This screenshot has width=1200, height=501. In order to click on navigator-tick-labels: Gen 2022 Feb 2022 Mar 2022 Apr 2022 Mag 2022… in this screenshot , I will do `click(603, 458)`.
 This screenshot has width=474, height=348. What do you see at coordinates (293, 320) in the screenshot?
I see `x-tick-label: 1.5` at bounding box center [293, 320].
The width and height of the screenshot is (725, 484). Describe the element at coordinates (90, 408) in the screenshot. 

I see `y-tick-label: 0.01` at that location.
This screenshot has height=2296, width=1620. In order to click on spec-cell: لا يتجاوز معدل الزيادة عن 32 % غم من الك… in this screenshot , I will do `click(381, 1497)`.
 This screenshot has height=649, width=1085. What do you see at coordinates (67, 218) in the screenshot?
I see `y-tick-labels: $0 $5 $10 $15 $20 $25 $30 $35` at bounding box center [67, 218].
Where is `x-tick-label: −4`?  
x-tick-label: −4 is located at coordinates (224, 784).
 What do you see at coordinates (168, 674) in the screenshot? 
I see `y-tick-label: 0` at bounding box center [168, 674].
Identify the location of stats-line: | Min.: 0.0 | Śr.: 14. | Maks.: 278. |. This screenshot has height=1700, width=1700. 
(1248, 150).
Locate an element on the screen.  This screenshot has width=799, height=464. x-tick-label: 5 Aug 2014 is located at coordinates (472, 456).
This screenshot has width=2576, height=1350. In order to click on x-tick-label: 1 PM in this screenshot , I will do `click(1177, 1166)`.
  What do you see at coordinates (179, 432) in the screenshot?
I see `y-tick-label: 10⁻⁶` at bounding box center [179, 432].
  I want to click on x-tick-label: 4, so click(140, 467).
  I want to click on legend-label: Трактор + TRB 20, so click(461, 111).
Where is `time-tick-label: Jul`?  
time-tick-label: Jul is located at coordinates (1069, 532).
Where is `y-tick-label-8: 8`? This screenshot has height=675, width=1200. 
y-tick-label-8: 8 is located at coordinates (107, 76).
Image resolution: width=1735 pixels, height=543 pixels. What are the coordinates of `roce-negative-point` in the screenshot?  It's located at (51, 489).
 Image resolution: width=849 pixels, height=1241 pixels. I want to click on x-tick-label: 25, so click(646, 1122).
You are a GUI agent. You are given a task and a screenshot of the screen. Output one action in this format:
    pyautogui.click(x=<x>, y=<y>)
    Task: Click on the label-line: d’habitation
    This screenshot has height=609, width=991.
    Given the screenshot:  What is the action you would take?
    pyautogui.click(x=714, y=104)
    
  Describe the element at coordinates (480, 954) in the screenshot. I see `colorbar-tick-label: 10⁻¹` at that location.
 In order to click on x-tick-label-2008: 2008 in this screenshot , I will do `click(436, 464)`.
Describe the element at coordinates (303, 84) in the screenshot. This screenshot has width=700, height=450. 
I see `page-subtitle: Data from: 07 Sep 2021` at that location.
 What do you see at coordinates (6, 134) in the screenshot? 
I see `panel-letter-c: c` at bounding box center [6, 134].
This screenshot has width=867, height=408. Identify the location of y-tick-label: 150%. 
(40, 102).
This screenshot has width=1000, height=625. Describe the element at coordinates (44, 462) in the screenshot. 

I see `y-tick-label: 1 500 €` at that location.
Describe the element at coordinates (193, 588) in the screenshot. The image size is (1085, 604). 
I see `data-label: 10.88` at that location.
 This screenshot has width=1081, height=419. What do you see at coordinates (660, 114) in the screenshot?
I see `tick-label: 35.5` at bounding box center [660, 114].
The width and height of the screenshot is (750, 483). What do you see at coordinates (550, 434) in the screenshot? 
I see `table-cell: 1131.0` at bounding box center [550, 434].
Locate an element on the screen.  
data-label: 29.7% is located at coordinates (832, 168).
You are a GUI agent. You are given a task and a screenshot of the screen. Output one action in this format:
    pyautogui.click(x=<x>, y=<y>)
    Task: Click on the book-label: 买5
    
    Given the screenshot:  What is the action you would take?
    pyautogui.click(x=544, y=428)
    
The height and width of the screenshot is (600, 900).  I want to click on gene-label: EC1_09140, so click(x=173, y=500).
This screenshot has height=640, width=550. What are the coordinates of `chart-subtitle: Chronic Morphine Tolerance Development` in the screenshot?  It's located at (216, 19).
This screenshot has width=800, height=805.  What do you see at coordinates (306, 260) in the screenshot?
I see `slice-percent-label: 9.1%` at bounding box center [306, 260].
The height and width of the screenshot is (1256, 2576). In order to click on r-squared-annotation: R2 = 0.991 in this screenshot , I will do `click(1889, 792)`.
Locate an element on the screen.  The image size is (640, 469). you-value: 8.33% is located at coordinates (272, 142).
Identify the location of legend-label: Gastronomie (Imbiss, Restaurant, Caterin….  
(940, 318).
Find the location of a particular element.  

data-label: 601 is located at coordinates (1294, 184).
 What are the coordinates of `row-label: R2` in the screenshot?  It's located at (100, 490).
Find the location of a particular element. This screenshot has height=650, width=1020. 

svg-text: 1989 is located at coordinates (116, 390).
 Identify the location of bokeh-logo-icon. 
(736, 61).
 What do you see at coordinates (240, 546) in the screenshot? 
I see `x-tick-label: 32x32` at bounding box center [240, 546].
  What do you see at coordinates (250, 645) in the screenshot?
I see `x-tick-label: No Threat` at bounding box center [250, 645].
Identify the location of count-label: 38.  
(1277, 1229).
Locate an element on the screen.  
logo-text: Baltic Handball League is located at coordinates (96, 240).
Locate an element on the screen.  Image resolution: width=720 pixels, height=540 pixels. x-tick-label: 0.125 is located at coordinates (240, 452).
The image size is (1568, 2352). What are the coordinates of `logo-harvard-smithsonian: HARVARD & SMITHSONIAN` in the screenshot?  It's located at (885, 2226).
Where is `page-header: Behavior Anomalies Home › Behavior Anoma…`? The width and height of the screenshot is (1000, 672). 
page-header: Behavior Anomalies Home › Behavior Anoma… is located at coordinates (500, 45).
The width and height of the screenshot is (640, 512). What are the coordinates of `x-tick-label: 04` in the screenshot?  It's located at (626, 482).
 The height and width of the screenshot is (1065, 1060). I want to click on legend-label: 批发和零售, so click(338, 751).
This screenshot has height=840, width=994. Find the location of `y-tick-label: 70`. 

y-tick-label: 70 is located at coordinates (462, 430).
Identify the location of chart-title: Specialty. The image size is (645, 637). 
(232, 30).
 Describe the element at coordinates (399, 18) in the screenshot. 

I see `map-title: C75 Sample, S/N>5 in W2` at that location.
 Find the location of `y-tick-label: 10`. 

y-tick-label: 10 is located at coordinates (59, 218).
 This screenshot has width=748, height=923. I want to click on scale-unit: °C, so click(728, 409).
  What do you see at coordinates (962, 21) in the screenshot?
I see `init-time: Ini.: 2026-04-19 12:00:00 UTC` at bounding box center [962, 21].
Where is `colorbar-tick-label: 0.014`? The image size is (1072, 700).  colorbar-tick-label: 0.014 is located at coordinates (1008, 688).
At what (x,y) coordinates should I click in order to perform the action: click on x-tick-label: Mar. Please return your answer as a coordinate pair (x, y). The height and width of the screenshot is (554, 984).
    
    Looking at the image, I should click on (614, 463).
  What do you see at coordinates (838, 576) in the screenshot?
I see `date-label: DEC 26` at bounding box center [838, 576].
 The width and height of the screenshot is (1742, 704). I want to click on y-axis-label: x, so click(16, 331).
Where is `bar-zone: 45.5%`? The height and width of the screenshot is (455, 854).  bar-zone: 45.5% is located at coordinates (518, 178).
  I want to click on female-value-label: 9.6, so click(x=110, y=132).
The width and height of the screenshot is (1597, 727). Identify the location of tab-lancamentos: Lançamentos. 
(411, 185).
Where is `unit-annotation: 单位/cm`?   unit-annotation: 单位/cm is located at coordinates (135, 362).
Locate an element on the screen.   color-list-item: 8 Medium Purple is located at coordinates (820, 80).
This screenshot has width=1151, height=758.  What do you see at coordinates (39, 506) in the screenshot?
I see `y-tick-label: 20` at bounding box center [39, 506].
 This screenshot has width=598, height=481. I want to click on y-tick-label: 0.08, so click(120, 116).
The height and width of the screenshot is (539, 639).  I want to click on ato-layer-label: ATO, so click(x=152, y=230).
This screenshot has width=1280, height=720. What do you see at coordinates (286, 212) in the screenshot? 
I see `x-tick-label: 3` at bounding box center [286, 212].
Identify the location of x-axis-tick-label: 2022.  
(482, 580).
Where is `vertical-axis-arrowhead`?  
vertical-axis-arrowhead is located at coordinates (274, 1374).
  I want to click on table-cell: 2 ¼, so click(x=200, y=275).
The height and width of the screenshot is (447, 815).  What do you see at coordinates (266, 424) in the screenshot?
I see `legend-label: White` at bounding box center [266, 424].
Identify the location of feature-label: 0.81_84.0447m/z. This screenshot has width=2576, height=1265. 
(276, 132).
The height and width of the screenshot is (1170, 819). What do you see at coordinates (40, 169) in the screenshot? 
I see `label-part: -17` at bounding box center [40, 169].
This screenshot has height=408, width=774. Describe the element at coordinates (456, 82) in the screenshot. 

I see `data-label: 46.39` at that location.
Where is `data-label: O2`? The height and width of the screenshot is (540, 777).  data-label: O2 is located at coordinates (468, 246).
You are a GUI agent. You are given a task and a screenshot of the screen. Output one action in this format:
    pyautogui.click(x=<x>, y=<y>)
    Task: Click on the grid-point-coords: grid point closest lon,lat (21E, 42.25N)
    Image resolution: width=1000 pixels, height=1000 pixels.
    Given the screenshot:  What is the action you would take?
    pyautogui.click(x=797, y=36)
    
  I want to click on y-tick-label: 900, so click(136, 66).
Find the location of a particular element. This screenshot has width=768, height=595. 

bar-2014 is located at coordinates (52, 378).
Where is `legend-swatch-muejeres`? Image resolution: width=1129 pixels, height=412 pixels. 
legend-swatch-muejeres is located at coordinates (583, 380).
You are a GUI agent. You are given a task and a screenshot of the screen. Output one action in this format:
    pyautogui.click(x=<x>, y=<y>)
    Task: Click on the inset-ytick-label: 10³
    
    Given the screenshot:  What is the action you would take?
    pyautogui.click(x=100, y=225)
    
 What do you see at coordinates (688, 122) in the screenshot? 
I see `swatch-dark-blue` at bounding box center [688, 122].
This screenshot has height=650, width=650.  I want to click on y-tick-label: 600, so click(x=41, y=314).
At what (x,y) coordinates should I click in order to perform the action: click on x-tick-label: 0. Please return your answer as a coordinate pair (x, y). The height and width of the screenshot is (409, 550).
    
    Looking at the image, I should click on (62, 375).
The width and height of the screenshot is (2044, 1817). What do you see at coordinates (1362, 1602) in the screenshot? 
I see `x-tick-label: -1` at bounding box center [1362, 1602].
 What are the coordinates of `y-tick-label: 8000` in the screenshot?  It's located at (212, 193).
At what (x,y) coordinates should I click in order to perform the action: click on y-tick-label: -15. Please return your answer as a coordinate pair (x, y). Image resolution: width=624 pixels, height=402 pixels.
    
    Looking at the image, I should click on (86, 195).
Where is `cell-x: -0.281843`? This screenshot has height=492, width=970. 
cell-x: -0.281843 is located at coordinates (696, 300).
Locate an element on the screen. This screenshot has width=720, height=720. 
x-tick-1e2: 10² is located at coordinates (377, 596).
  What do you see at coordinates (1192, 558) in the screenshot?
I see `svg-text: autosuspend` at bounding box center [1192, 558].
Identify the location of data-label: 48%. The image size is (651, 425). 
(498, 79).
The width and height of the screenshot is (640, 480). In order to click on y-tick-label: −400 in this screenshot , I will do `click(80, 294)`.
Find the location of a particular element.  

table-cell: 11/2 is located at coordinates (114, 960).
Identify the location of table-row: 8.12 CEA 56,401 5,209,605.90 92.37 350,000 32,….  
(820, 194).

▶ Task to complete
Copy the entries from the line containing "What do you see at coordinates (168, 674)" through the line containing "I want to click on legend-label: Трактор", keeping every line as it appears.

▶ Response for this exercise
 What do you see at coordinates (168, 674) in the screenshot? 
I see `y-tick-label: 0` at bounding box center [168, 674].
Identify the location of stats-line: | Min.: 0.0 | Śr.: 14. | Maks.: 278. |. This screenshot has height=1700, width=1700. 
(1248, 150).
Locate an element on the screen.  This screenshot has width=799, height=464. x-tick-label: 5 Aug 2014 is located at coordinates (472, 456).
This screenshot has width=2576, height=1350. In order to click on x-tick-label: 1 PM in this screenshot , I will do `click(1177, 1166)`.
  What do you see at coordinates (179, 432) in the screenshot?
I see `y-tick-label: 10⁻⁶` at bounding box center [179, 432].
  I want to click on x-tick-label: 4, so click(140, 467).
  I want to click on legend-label: Трактор + TRB 20, so click(461, 111).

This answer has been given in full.